## Requirement:
Can you copy all of the records below line for line, leaving every character unchanged?

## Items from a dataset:

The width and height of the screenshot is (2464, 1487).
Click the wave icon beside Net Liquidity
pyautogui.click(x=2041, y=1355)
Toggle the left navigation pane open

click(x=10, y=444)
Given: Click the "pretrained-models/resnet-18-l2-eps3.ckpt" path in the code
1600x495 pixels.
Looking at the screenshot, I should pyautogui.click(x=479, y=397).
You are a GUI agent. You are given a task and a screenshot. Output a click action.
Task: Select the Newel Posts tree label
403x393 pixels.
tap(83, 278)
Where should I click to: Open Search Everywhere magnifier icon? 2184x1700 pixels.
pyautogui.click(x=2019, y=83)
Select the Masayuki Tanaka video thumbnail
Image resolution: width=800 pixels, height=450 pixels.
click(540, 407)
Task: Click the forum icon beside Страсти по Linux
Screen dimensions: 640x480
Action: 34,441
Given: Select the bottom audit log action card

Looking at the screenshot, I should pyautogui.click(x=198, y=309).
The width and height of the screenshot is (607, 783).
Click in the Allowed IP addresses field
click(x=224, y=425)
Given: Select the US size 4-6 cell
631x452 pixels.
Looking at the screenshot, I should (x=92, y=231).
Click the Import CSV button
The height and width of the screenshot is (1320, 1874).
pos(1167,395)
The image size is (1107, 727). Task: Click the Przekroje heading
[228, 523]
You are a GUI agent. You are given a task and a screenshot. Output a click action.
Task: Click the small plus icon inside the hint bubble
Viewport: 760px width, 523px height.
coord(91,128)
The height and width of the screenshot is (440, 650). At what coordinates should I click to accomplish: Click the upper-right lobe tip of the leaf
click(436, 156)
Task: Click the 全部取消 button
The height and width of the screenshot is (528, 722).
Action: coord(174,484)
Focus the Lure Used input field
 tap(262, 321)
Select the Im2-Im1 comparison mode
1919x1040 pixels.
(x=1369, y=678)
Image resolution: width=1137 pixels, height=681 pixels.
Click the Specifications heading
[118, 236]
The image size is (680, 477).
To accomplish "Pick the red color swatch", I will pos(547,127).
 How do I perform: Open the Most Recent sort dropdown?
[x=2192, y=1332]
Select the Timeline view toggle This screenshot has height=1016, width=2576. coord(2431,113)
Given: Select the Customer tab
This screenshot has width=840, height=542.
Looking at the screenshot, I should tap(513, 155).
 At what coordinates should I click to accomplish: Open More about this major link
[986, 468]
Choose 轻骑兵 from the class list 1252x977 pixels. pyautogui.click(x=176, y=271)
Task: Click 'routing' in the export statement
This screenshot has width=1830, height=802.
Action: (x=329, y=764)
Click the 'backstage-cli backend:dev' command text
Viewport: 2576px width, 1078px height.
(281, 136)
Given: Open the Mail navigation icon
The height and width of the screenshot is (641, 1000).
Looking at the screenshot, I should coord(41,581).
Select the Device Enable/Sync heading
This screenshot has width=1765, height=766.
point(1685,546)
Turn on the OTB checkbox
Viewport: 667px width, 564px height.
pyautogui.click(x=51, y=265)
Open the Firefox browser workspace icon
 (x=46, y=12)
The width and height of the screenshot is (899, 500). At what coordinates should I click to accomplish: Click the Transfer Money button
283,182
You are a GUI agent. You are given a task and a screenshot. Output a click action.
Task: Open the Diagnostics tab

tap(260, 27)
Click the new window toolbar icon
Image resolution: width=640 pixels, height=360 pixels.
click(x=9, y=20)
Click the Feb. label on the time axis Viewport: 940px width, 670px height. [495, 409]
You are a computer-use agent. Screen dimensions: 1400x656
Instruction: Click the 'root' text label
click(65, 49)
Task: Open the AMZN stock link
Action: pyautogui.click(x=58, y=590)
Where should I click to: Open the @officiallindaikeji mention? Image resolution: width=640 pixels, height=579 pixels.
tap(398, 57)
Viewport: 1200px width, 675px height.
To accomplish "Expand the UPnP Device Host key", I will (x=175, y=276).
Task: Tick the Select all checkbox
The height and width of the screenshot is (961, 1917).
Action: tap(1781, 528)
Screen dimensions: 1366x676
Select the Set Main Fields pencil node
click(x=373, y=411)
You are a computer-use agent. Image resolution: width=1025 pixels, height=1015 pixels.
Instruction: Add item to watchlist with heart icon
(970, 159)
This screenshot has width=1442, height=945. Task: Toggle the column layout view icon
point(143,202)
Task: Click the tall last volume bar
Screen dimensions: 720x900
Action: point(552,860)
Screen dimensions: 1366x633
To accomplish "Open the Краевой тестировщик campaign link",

## Full solution:
The width and height of the screenshot is (2464, 1487).
Click the wave icon beside Net Liquidity
pyautogui.click(x=2041, y=1355)
Toggle the left navigation pane open

click(x=10, y=444)
Given: Click the "pretrained-models/resnet-18-l2-eps3.ckpt" path in the code
1600x495 pixels.
Looking at the screenshot, I should pyautogui.click(x=479, y=397).
You are a GUI agent. You are given a task and a screenshot. Output a click action.
Task: Select the Newel Posts tree label
403x393 pixels.
tap(83, 278)
Where should I click to: Open Search Everywhere magnifier icon? 2184x1700 pixels.
pyautogui.click(x=2019, y=83)
Select the Masayuki Tanaka video thumbnail
Image resolution: width=800 pixels, height=450 pixels.
click(540, 407)
Task: Click the forum icon beside Страсти по Linux
Screen dimensions: 640x480
Action: 34,441
Given: Select the bottom audit log action card

Looking at the screenshot, I should pyautogui.click(x=198, y=309).
The width and height of the screenshot is (607, 783).
Click in the Allowed IP addresses field
click(x=224, y=425)
Given: Select the US size 4-6 cell
631x452 pixels.
Looking at the screenshot, I should (x=92, y=231).
Click the Import CSV button
The height and width of the screenshot is (1320, 1874).
pos(1167,395)
The image size is (1107, 727). Task: Click the Przekroje heading
[228, 523]
You are a GUI agent. You are given a task and a screenshot. Output a click action.
Task: Click the small plus icon inside the hint bubble
Viewport: 760px width, 523px height.
coord(91,128)
The height and width of the screenshot is (440, 650). At what coordinates should I click to accomplish: Click the upper-right lobe tip of the leaf
click(436, 156)
Task: Click the 全部取消 button
The height and width of the screenshot is (528, 722).
Action: coord(174,484)
Focus the Lure Used input field
 tap(262, 321)
Select the Im2-Im1 comparison mode
1919x1040 pixels.
(x=1369, y=678)
Image resolution: width=1137 pixels, height=681 pixels.
Click the Specifications heading
[118, 236]
The image size is (680, 477).
To accomplish "Pick the red color swatch", I will pos(547,127).
 How do I perform: Open the Most Recent sort dropdown?
[x=2192, y=1332]
Select the Timeline view toggle This screenshot has height=1016, width=2576. coord(2431,113)
Given: Select the Customer tab
This screenshot has width=840, height=542.
Looking at the screenshot, I should tap(513, 155).
 At what coordinates should I click to accomplish: Open More about this major link
[986, 468]
Choose 轻骑兵 from the class list 1252x977 pixels. pyautogui.click(x=176, y=271)
Task: Click 'routing' in the export statement
This screenshot has width=1830, height=802.
Action: (x=329, y=764)
Click the 'backstage-cli backend:dev' command text
Viewport: 2576px width, 1078px height.
(281, 136)
Given: Open the Mail navigation icon
The height and width of the screenshot is (641, 1000).
Looking at the screenshot, I should coord(41,581).
Select the Device Enable/Sync heading
This screenshot has width=1765, height=766.
point(1685,546)
Turn on the OTB checkbox
Viewport: 667px width, 564px height.
pyautogui.click(x=51, y=265)
Open the Firefox browser workspace icon
 (x=46, y=12)
The width and height of the screenshot is (899, 500). At what coordinates should I click to accomplish: Click the Transfer Money button
283,182
You are a GUI agent. You are given a task and a screenshot. Output a click action.
Task: Open the Diagnostics tab

tap(260, 27)
Click the new window toolbar icon
Image resolution: width=640 pixels, height=360 pixels.
click(x=9, y=20)
Click the Feb. label on the time axis Viewport: 940px width, 670px height. [495, 409]
You are a computer-use agent. Screen dimensions: 1400x656
Instruction: Click the 'root' text label
click(65, 49)
Task: Open the AMZN stock link
Action: pyautogui.click(x=58, y=590)
Where should I click to: Open the @officiallindaikeji mention? Image resolution: width=640 pixels, height=579 pixels.
tap(398, 57)
Viewport: 1200px width, 675px height.
To accomplish "Expand the UPnP Device Host key", I will (x=175, y=276).
Task: Tick the Select all checkbox
The height and width of the screenshot is (961, 1917).
Action: tap(1781, 528)
Screen dimensions: 1366x676
Select the Set Main Fields pencil node
click(x=373, y=411)
You are a computer-use agent. Image resolution: width=1025 pixels, height=1015 pixels.
Instruction: Add item to watchlist with heart icon
(970, 159)
This screenshot has width=1442, height=945. Task: Toggle the column layout view icon
point(143,202)
Task: Click the tall last volume bar
Screen dimensions: 720x900
Action: point(552,860)
Screen dimensions: 1366x633
To accomplish "Open the Краевой тестировщик campaign link",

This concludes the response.